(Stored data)
------------------------------------
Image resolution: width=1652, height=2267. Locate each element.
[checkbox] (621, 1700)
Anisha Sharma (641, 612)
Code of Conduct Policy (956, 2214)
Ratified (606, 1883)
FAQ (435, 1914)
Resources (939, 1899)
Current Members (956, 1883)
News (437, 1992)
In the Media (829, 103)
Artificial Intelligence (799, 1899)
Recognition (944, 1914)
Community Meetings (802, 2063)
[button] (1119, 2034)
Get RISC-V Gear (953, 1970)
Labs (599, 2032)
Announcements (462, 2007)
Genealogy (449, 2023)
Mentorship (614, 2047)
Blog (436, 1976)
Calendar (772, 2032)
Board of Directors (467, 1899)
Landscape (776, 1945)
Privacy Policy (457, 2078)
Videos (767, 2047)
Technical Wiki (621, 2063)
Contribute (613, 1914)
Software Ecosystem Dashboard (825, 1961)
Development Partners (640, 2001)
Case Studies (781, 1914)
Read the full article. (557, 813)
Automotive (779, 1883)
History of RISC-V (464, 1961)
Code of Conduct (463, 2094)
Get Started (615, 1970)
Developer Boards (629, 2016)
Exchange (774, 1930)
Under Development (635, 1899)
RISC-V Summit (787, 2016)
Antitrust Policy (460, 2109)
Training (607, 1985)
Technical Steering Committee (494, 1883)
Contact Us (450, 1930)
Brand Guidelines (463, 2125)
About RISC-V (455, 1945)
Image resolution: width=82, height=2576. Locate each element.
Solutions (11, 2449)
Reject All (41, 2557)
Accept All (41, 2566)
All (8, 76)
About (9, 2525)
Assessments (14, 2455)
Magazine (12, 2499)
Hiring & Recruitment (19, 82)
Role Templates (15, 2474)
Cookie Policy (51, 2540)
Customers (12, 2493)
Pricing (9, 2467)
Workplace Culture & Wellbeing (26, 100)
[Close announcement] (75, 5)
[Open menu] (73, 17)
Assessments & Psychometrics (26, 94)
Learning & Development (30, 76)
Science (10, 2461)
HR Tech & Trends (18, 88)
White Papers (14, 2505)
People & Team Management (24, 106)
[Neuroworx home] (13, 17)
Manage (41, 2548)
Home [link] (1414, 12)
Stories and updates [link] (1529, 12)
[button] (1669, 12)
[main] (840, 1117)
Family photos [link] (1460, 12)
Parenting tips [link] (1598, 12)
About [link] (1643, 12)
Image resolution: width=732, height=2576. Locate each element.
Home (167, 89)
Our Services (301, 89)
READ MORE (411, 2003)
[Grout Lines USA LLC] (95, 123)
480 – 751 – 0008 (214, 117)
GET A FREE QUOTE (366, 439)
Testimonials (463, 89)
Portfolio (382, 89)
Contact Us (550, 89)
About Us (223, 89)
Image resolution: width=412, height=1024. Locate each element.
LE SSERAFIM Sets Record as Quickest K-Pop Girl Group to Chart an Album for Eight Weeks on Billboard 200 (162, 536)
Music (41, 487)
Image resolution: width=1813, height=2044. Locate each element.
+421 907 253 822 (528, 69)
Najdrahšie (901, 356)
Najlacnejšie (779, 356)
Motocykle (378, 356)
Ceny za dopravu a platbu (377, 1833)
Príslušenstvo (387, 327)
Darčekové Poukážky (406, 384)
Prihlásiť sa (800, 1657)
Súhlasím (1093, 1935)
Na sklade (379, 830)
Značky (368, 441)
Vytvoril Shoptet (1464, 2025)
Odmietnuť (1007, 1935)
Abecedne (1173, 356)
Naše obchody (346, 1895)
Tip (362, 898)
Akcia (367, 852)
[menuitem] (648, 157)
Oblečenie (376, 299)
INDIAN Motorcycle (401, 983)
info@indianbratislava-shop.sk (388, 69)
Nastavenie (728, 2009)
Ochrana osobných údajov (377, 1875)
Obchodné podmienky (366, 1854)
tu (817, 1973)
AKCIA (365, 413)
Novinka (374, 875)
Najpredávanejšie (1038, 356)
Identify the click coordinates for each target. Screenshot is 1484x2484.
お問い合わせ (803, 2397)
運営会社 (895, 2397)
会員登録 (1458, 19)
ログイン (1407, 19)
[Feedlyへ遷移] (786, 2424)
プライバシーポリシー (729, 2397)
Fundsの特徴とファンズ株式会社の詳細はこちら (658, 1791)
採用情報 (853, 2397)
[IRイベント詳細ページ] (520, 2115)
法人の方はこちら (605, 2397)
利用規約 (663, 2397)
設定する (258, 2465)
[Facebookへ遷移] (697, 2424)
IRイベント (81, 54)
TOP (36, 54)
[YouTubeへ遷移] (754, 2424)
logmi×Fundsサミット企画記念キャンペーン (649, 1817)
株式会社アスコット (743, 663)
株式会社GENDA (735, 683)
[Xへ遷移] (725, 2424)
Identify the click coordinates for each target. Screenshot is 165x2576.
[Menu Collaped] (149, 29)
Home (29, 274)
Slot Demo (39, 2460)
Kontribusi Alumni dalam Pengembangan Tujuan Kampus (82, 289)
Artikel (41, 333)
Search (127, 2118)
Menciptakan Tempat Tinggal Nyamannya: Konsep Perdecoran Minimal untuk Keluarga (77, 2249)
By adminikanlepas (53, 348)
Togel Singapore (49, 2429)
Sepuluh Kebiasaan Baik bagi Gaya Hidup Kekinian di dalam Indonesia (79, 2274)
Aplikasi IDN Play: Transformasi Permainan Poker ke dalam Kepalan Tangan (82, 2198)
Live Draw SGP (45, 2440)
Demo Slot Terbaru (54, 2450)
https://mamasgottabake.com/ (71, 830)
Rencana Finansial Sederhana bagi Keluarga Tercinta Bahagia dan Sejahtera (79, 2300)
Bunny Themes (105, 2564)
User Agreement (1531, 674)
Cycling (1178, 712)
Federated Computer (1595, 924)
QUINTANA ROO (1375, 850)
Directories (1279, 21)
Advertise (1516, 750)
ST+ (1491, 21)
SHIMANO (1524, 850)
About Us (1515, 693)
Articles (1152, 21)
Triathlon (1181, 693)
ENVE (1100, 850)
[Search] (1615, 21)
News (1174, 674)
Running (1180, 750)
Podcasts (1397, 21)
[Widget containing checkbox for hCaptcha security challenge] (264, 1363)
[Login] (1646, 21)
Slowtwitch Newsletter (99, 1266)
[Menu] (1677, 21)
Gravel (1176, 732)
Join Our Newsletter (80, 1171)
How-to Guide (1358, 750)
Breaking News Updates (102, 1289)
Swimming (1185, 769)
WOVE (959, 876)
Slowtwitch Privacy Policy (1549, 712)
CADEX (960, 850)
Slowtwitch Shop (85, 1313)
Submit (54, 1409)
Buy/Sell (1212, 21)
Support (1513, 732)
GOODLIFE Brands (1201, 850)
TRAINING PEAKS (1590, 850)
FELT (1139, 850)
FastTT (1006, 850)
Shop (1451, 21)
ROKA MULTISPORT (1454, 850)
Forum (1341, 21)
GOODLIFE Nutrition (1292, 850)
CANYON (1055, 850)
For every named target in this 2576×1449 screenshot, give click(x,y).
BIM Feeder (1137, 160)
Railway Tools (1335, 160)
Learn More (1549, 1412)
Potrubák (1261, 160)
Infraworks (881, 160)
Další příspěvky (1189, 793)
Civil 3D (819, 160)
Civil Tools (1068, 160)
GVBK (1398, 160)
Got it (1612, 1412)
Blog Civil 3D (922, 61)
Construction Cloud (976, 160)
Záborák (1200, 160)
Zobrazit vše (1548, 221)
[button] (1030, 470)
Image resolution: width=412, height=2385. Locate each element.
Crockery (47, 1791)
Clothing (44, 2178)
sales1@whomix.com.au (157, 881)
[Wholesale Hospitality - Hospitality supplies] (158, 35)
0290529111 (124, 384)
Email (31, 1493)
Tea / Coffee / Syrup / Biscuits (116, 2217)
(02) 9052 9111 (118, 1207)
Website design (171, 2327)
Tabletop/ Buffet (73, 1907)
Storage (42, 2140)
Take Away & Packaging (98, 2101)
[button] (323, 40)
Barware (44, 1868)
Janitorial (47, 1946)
------------------------------------
What the task asks
Among the entries above, identify all lines with "width" and copy them.

Solution below
Image resolution: width=1652, height=2267. Locate each element.
Image resolution: width=82, height=2576. Locate each element.
Image resolution: width=732, height=2576. Locate each element.
Image resolution: width=412, height=1024. Locate each element.
Image resolution: width=1813, height=2044. Locate each element.
Image resolution: width=412, height=2385. Locate each element.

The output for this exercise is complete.